Açılış konuşmalarının ardından sempozyum dört farklı oturumda gerçekleştirildi. Birinci oturum “Ruhu İyileştirmek” başlığı altında Üsküdar Üniversitesi Rektörü Prof. Dr. Nevzat Tarhan ve İÜ İstanbul Tıp Fakültesi Öğretim Üyesi Prof. Dr. İlhan İlkılıç moderatörlüğünde gerçekleştirildi. Oturumda Üsküdar Üniversitesi Rektörü Prof. Dr. Nevzat Tarhan “12. Yüzyıl Anadolusu’nda Psikiyatrik Tedavi Uygulamaları”, Dr. Zahide Özkan-Rashed “Abü Zaid al-Bahhi’nin Psikomatik Tıbbı”, Prof.
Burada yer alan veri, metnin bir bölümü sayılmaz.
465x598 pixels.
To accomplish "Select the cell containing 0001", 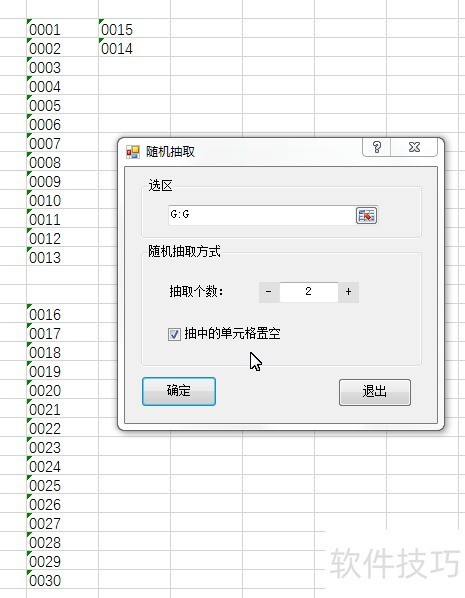I will point(63,28).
Dr. Malik Badri “Batı Psikoterapisi İslamileştirilmeden Müslümanlara Yardım Edebilir mi?” başlıklı tebliğlerini sundular.
Sempozyumun öğleden sonra gerçekleştirilen ikinci oturumu Doç. Dr. Şükrettin Güldütuna ve Prof. Dr. Kadircan Keskinbora moderatörlüğünde yapıldı. “Vücudun Tedavisi” başlığı altında gerçekleştirilen oturumda Doç. Dr. Şükrettin Güldütuna “Az-Zahrawinin Cerrahiyesine Bir Bakış” konusunda tebliğini gerçekleştirdi.
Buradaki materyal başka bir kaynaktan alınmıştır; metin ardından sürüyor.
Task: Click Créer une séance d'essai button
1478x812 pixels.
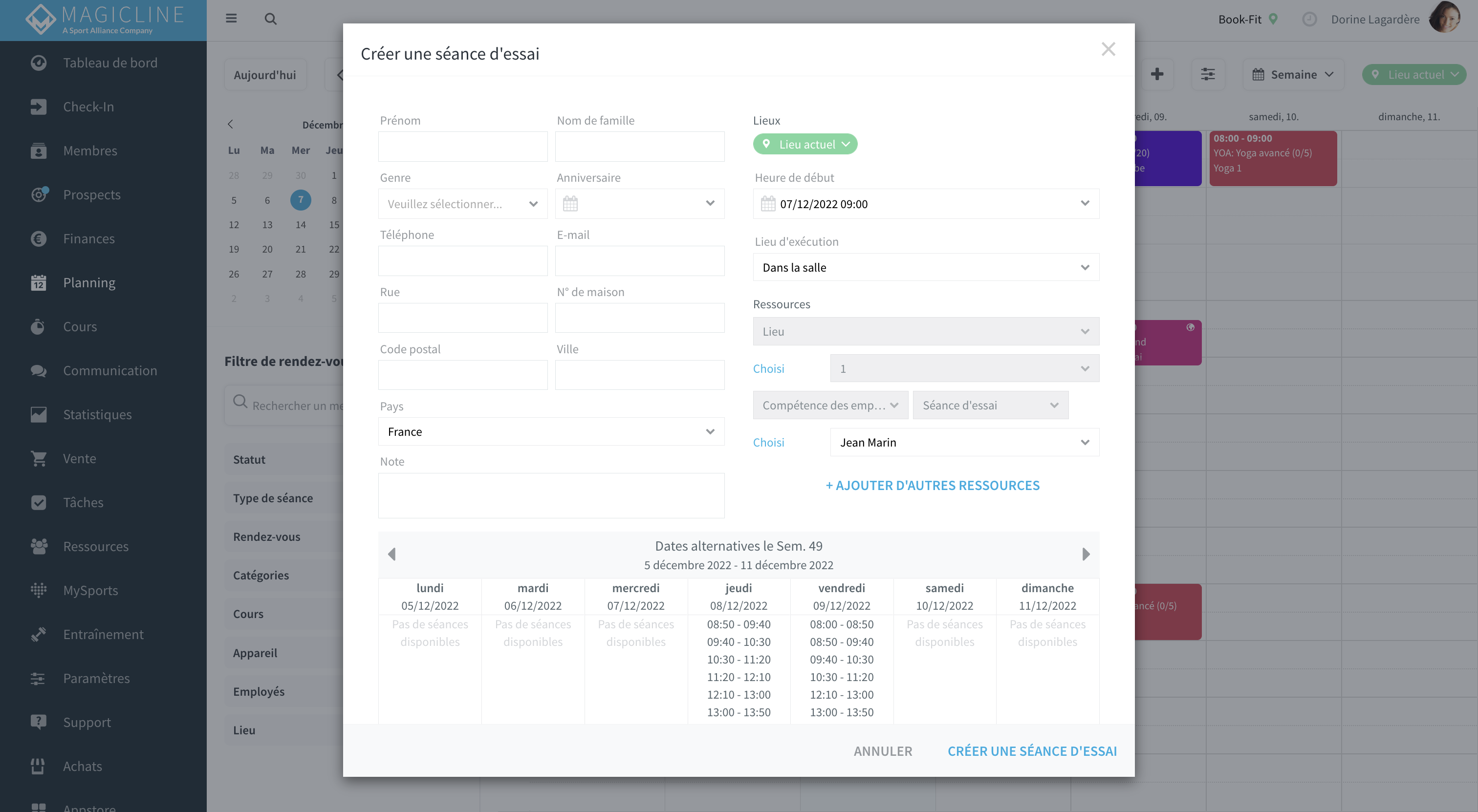Action: pyautogui.click(x=1032, y=750)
Üçüncü oturum “Vücudun Tedavisi” başlığı altında Dr. Detlev Quintern ve Doç. Dr. Rainer Brömer “Ibn-i Nefis’i Anlama Yanılgısı” ve Dr. Said Sabbagh’ın “Aspirin Öncesi Arap-İslam Tarihi” sunumları ile yapıldı. Brömer’in sunmuş olduğu Ibn-i Nefis’in büyük kan dolaşımı konusu dinleyiciler tarafından farklı perspektiflerde tartışıldı.
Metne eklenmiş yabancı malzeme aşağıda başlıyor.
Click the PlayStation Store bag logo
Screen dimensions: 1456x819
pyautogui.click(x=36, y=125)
Sempozyumun dördüncü ve son oturumu ise Doç. Dr. Rainer Brömer moderatörlüğünde “Gül, Sanat ve Osmanlının Katkıları” konu başlığında açıldı. Oturum, Dr. Detlev/Dr. Demet Quintern-Taşpınar tarafından “Gül ve Damıtma: Erken Arapça ve Almanca Kaynaklardan Gerçek Potansiyellere”, Dr. Alexandra Bettag tarafından “Avrupa İllustrasyonlu Rönesans El Yazmaları: İkonografik Bir Soruşturma ve Arapça Tıbbi Bilginin Etkisi ve Benimsenmesinin Kanıtı”, Prof. Dr. Nil Sarı tarafından ise “Erken Osmanlı Döneminde En Yaygın Üroloji Uygulaması: ‘Mesane Taşı Tedavisi’” başlıklı sunumların yapılması ile sona erdi.
Türk Eczacılık Tarihi İhtisas Müzesi’ne Ziyaret
“Tıp ve Bilim Tarihi Sempozyumu” kapsamında İÜ Türk Eczacılık Tarihi İhtisas Müzesi ziyaret edildi. Ziyaret esnasında Eczacılık Fakültesi Öğretim Üyesi Prof. Dr. Afife Mat, ziyaretçilere müze ile alakalı bilgi verdi. Sempozyum düzenlenen gala yemeğinin ardından sona erdi.